Rewrite everything from the line containing "Click ŞÜKÜRLÜ in" down to the line containing "This screenshot has width=395, height=206.", swapping "checkmark" for "check box" and keeping all else unchanged. Return only those lines, with the pictures left out.

* Begin *

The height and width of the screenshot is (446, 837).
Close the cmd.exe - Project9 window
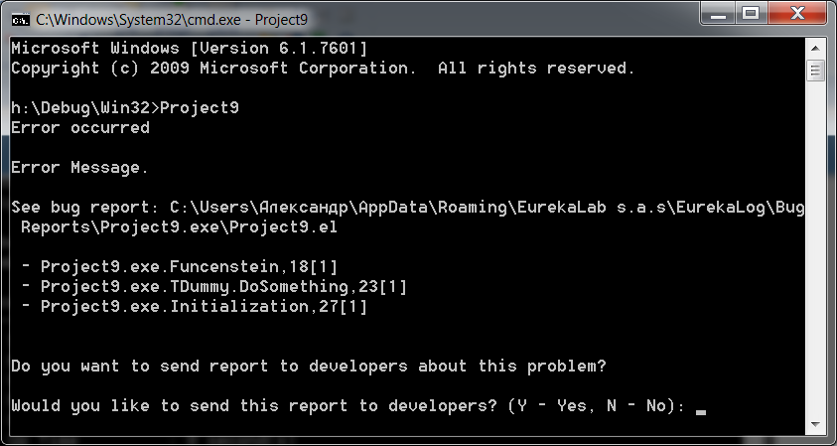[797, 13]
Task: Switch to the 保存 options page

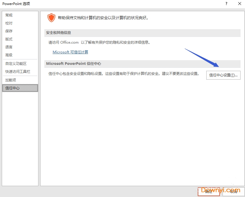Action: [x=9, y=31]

* End *
* Begin *

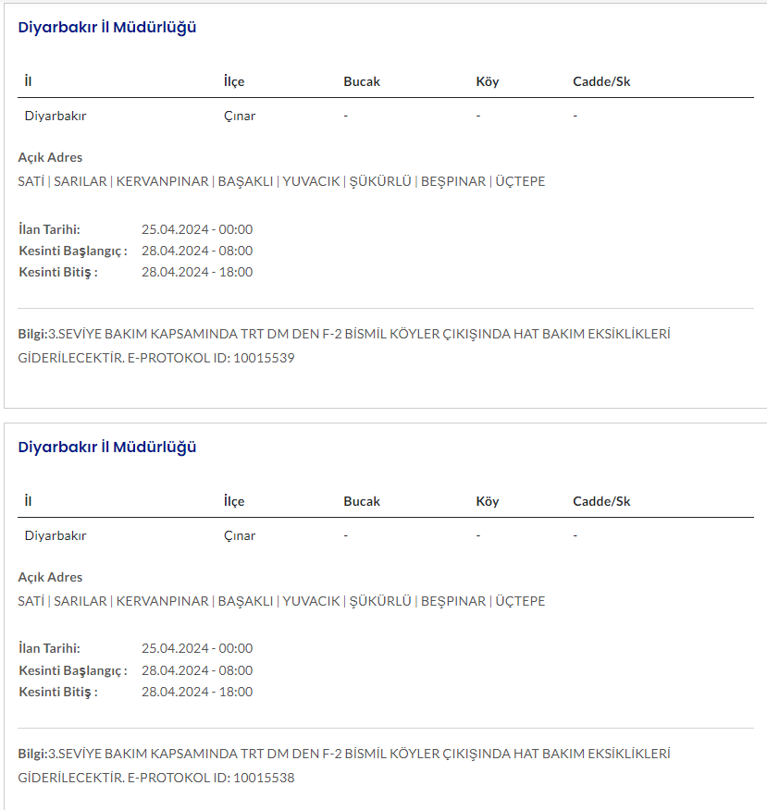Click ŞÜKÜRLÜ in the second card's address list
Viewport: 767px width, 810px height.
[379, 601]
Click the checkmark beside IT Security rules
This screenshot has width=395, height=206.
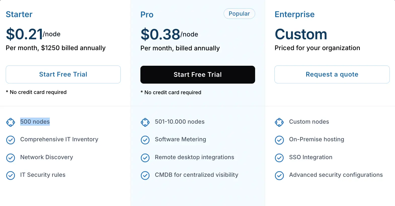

* End *

# Solution to the problem:
Click ŞÜKÜRLÜ in the second card's address list
Viewport: 767px width, 810px height.
[379, 601]
Click the check box beside IT Security rules
This screenshot has width=395, height=206.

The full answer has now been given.